Bug 527427

Summary: sed reports syntax errors with some multibyte characters
Product: Red Hat Enterprise Linux 5 Reporter: john.haxby <john.haxby>
Component: sedAssignee: Vojtech Vitek <vvitek>
Status: CLOSED ERRATA QA Contact: BaseOS QE <qe-baseos-auto>
Severity: medium Docs Contact:
Priority: low    
Version: 5.4CC: hripps, ovasik, pbonzini, pmuller, rvokal
Target Milestone: rc   
Target Release: ---   
Hardware: All   
OS: Linux   
Whiteboard:
Fixed In Version: Doc Type: Bug Fix
Doc Text:
Story Points: ---
Clone Of: Environment:
Last Closed: 2011-03-30 07:55:41 UTC Type: ---
Regression: --- Mount Type: ---
Documentation: --- CRM:
Verified Versions: Category: ---
oVirt Team: --- RHEL 7.3 requirements from Atomic Host:
Cloudforms Team: --- Target Upstream Version:
Embargoed:
Attachments:
Description Flags
Patch to fix this issue
none
Fix multibyte characters syntax error and possible infinite loop
none
Fix multibyte characters syntax error and possible infinite loop none

Description john.haxby@oracle.com 2009-10-06 11:40:34 UTC
Created attachment 363816 [details]
Patch to fix this issue

Description of problem:

Using a multibyte character that ends with 0x5c (backslash) can cause sed to report syntax errors.


Version-Release number of selected component (if applicable): sed-4.1.5-5


How reproducible:  Always


Steps to Reproduce:
1.  Start with your shell in a UTF-8 locale, eg en-US.UTF-8 (you can probably do this in a different locale, but it definitely works if you start in a UTF-8 locale).
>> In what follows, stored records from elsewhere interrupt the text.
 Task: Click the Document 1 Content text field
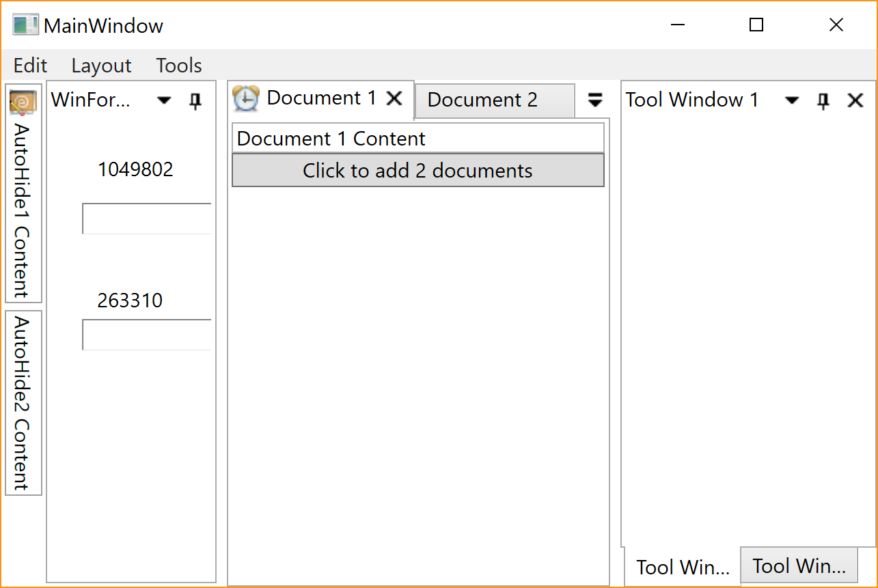(x=418, y=139)
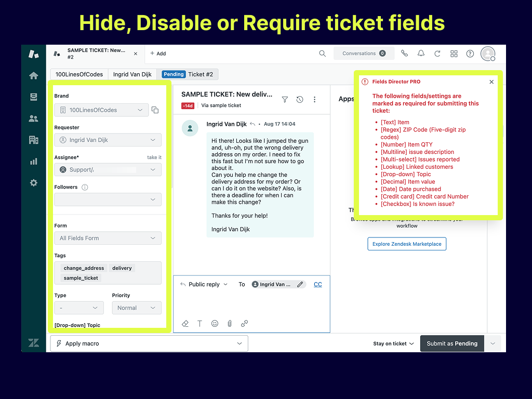Open the Reporting icon in left sidebar
The height and width of the screenshot is (399, 532).
point(33,161)
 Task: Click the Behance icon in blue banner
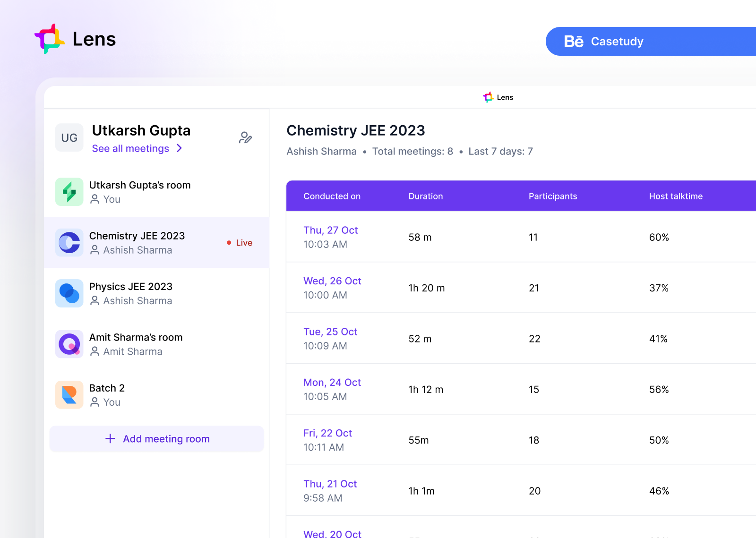point(574,42)
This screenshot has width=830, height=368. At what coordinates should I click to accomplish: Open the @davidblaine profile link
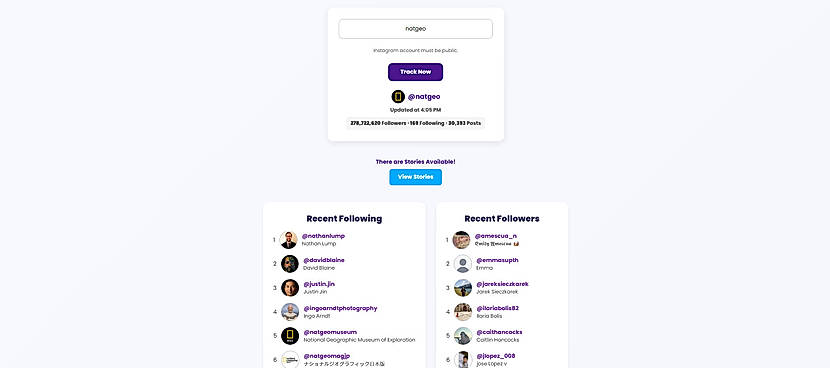[x=324, y=260]
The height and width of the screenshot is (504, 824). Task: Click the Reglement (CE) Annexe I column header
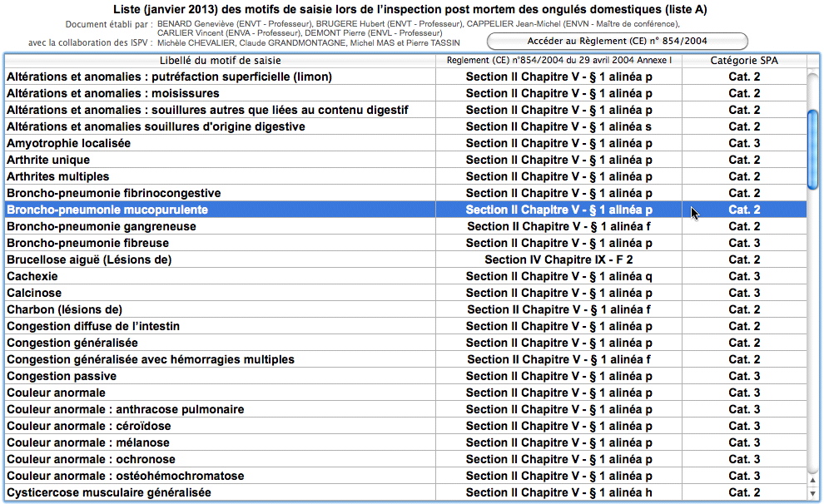558,61
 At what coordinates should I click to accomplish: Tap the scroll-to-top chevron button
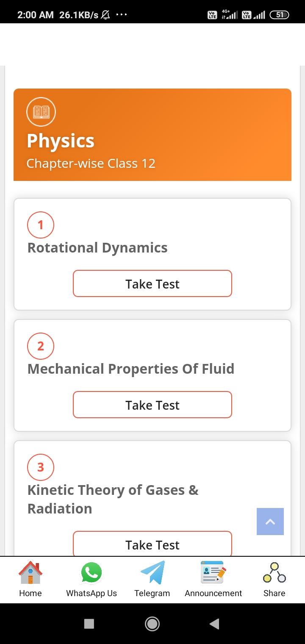(270, 522)
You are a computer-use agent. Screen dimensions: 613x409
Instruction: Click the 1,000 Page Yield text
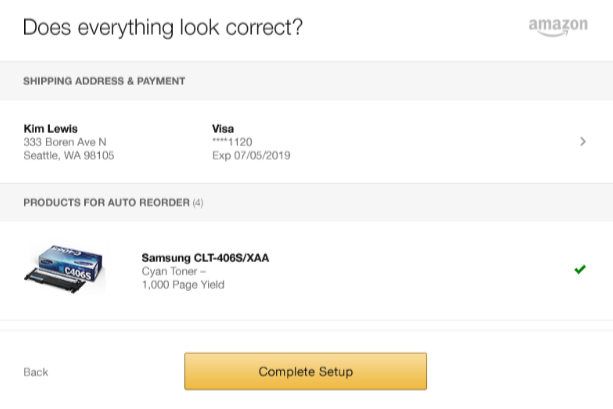[183, 285]
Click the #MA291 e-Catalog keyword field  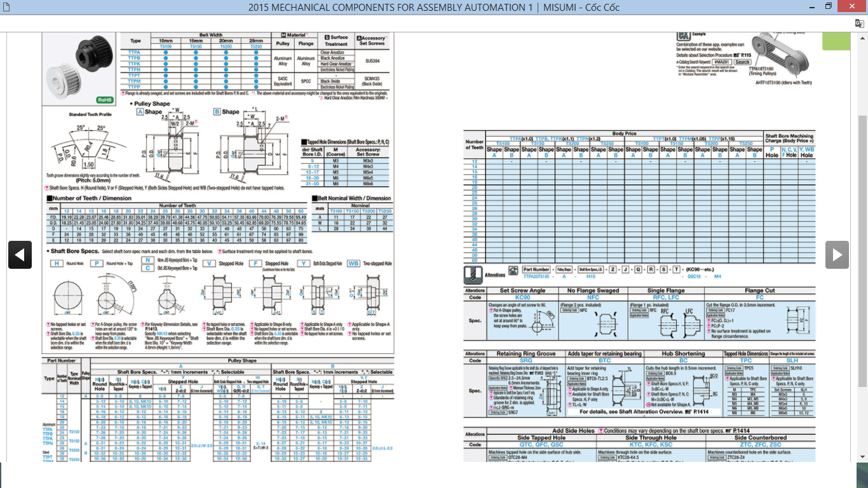pyautogui.click(x=722, y=62)
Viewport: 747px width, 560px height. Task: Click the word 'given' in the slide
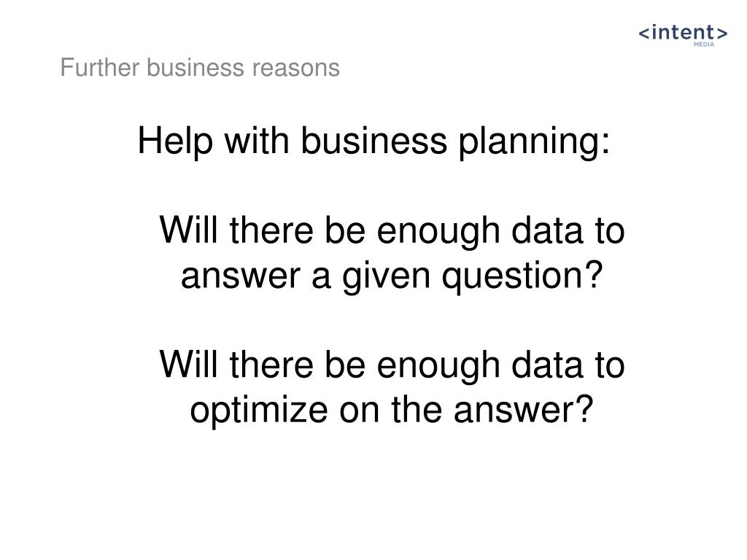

2. Run the follow commands to construct a sed script:

   U2010=$(echo -ne '\x20\x10' | iconv -f ucs-2be)
   echo "echo '$U2010' | sed 's/$U2010/hyphen/g'" | iconv -t gbk > /tmp/script

3. Run the shell script in a locale that uses the gbk character set:

   LC_ALL=zh_CN.gbk sh /tmp/script 2>&1 | iconv -f gbk
  
Actual results:
   The script reports an error:

    sed:-e 表达式 #1,字符 13:unterminated `s' command

Expected results:

   The single word "hyphen"


Additional info:

The error arises because the character U+2010 (HYPHEN) is encoded as \xa9\x5c in the gbk encoding.  Sed sees the "\x5c" as a backslash escaping the following character which, in this case, is the "/" that we hope is going to terminate the pattern; it doesn't and so we get a syntax error.

Of course, this is just one character in one encoding.  There are likely to be many others and this is just one example.   I have another example for SJIS, (U+8868) but SJIS isn't a good encoding to use for reporting bugs :-).
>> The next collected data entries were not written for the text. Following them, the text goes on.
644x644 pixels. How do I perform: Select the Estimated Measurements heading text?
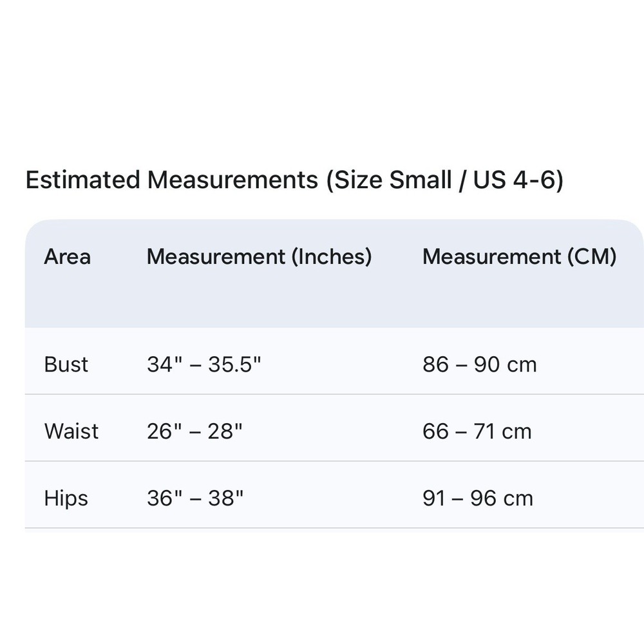pos(294,180)
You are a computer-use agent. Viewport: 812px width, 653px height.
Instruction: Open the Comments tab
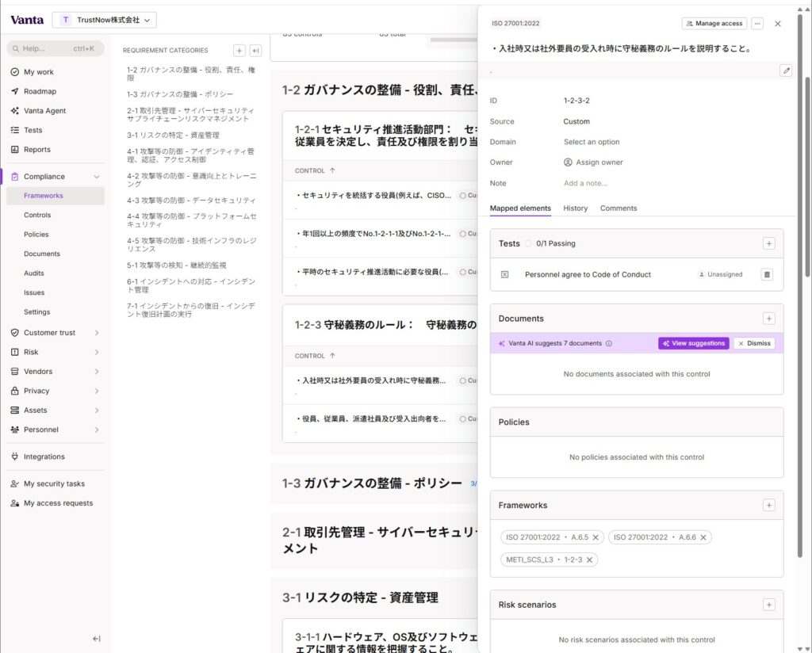618,208
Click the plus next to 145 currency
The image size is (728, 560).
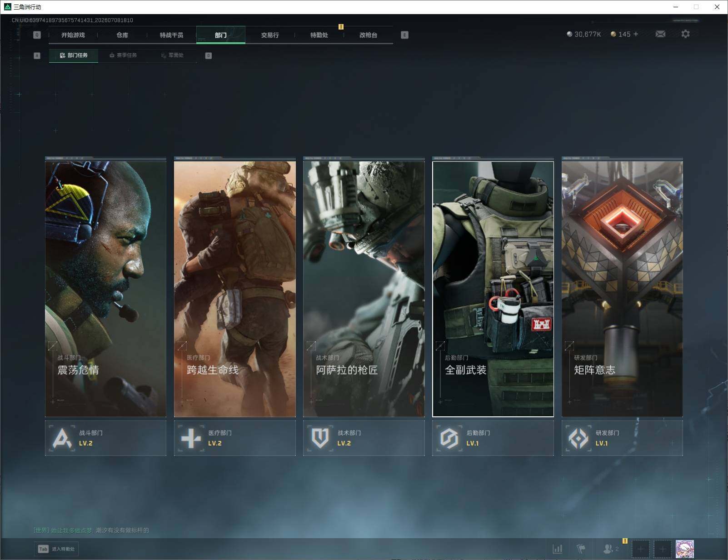click(636, 34)

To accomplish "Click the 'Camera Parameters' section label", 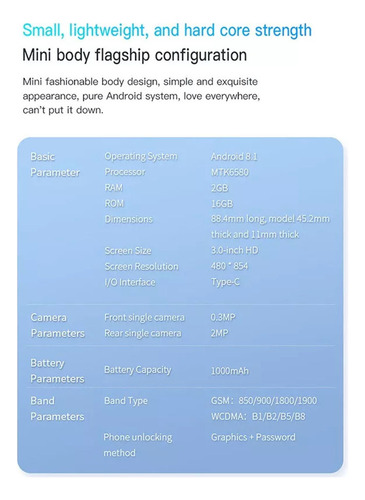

This bug is alluded to in bug 524837 but it doesn't need a rebase to 4.2 to fix it.  The attached patch is taken from sed 4.2 and does in fact fix this problem and can be applied with out needing to rebase.
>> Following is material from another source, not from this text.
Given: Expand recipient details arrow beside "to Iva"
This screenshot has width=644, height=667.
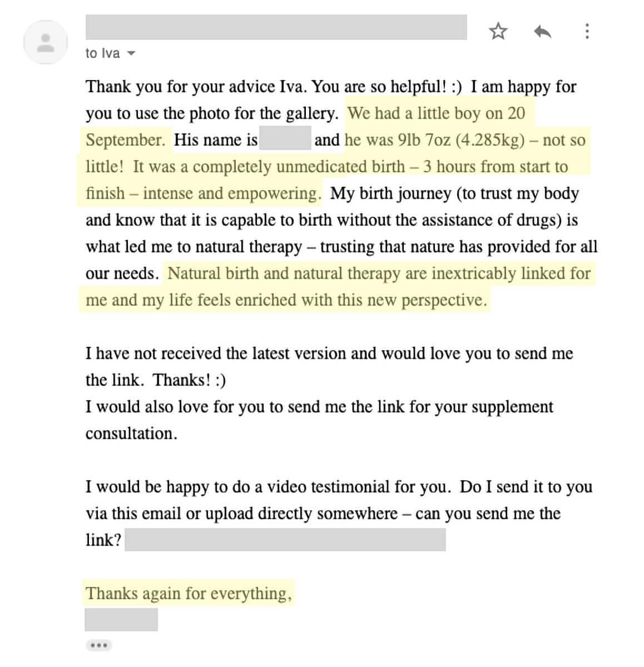Looking at the screenshot, I should tap(131, 54).
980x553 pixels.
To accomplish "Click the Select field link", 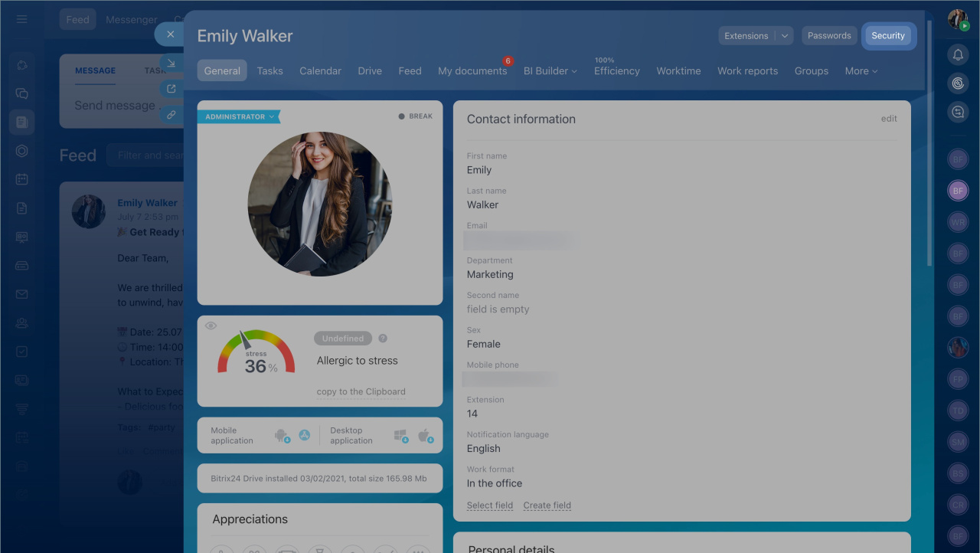I will coord(490,506).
Comment 1 Paolo Bonzini 2009-10-12 12:35:08 UTC
I confirm that this is the same bug that is fixed by the attached upstream patch (i.e. not a coincidence :-).

Comment 2 john.haxby@oracle.com 2009-11-09 09:38:44 UTC
As bug 524837 has been declined for the current release, can we have this one fixed please?

Comment 5 Paolo Bonzini 2011-02-25 11:32:21 UTC
Upstream patch 20f68fb1abe862a98bc0378e5bb54d94bb98b8fe is also related to multibyte characters in sed.  If it applies to RHEL5 sed, it should be brought in as it can cause an infinite loop.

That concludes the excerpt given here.